UNITED STATES DISTRICT COURT FOR THE SOUTHERN DISTRICT OF ILLINOIS


April 2, 2012

HARLIS WOODS, PLAINTIFF,
v.
DONALD GAETZ, ET AL., DEFENDANTS.

The opinion of the court was delivered by: J. Phil Gilbert District Judge

MEMORANDUM AND ORDER

This matter comes before the Court on the Report and Recommendation ("Report") (Doc. 113) of Magistrate Judge Philip M. Frazier recommending that the Court deny the motions for summary judgment filed by defendants Jimmy Ryan, Sean Wolters, Joe Durham, Monica Greathouse, Matthew Clovis, Shawn Heuer, Timothy Roy, Virgil Smith and Michael Baker (Docs. 72, 95, 100). All of the motions seek summary judgment on the grounds that plaintiff Harlis Woods has not exhausted his administrative remedies before filing suit as required by 42 U.S.C. §1997e(a). Defendants Ryan, Wolters, Durham, Clovis, Heuer, Smith and Baker have objected to the Report (Doc. 119), and Woods has responded to that objection (Doc. 120).

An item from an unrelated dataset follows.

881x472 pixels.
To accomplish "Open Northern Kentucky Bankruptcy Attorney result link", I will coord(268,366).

The Court may accept, reject or modify, in whole or in part, the findings or recommendations of the magistrate judge in a report and recommendation. Fed. R. Civ. P. 72(b)(3). The Court must review de novo the portions of the report to which objections are made. Id. "If no objection or only partial objection is made, the district court judge reviews those unobjected portions for clear error." Johnson v. Zema Sys. Corp., 170 F.3d 734, 739 (7th Cir. 1999).

I. Background

Woods filed this suit claiming that the defendants were deliberately indifferent to his safety by failing to protect him from a physical assault by another inmate on May 25, 2010. The root of his deliberate indifference theory is that he complained to the defendants at various times about the danger he was in from enemy inmates and requested placement in protective custody, but the defendants did nothing in response, some of them telling him he could not apply for protective custody while he was in segregation, as he was until May 17, 2010. On that day, as he claims he had done many times before, Woods claims he filed a grievance about his fears for his safety and prison staff's indifference to his pleas. As with his prior grievances, he never received a response. He believes his grievances were thrown away by security officers.

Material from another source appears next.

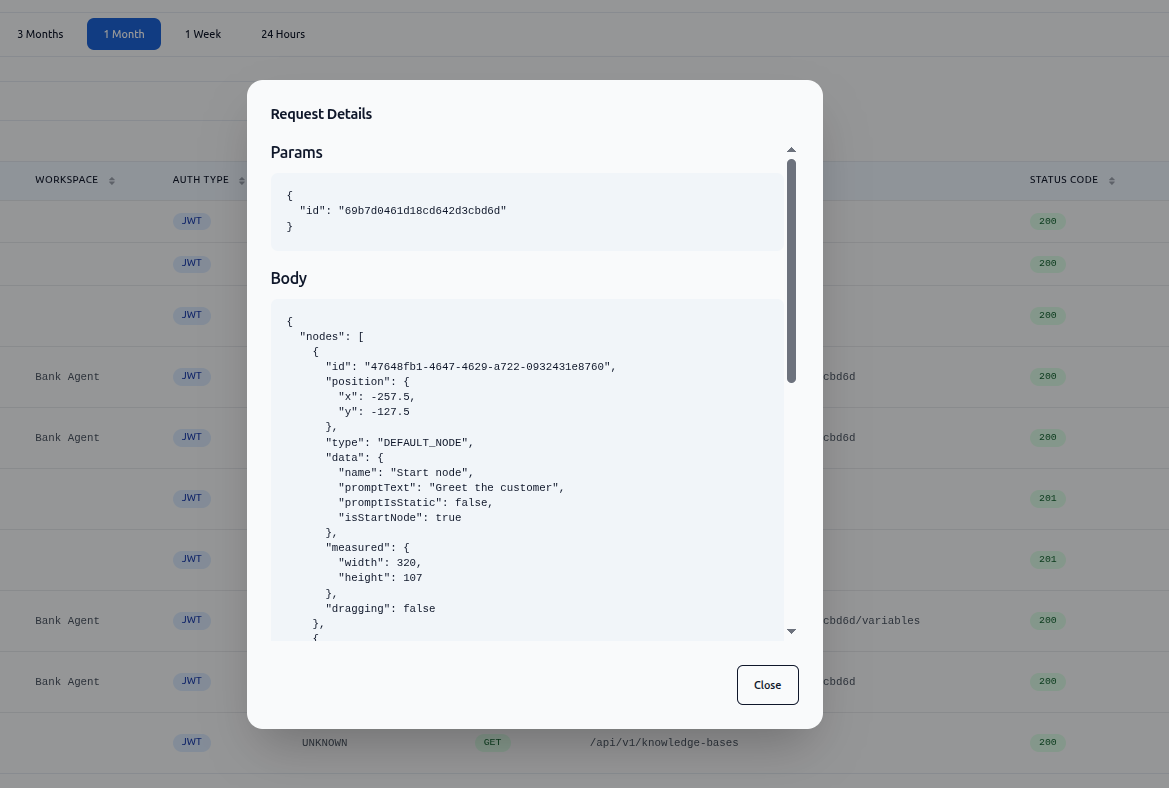
Task: Click the GET method badge
Action: click(492, 743)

He filed another grievance on May 30, 2010, about the failure to place him in protective custody. In that grievance he named or described defendant Donald Gaetz, an internal affairs ("IA") officer he spoke to in November 2009 (later identified as Wolters), "an officer," the Assignment Committee and the gallery officer on May 17, 2010 in North 2, cellhouse 3 gallery (later identified as Roy). Woods exhausted this grievance through the final level of administrative review. Woods' complaints were resolved when the director of the Illinois Department of Corrections accepted the recommendation of the Administrative Review Board ("ARB") that Woods be placed in protective custody in the summer of 2010.

Before that decision, Woods filed another grievance on July 18, 2010, complaining of the same danger to his safety and naming an IA officer he spoke to in November 2009 (Wolters), "several officers working in seg," the gallery officer locking him in his cell on May 17, 2010 (Roy), the protective custody assignment committee, Officer Baker, Officer Smith, Officer Drake, Officer Williams, IA Officer Hasemeyer, Sgt, Carter, counselor Shellie Cartwright, mental health worker Greathouse and "any and every staff member I came across." This grievance was not separately addressed because prison officials deemed it duplicative of Woods' May 30, 2010, grievance. The ARB hearing held for Woods' May 30, 2010, grievance addressed issues raised in the July 18, 2010, grievance.

II. The Report and Objections

Magistrate Judge Frazier found that, although Woods' May 30, 2010, grievance did not specifically name or describe defendants Ryan, Wolters, Durham, Greathouse, Clovis, Heuer, Smith and Baker, his pursuit of administrative remedies was nonetheless sufficient to exhaust the administrative remedies as against those defendants. He noted that the ARB, the final step in the grievance process, addressed Woods' grievance on the merits and did not reject it for lack of details required by regulations regarding the administrative remedy process.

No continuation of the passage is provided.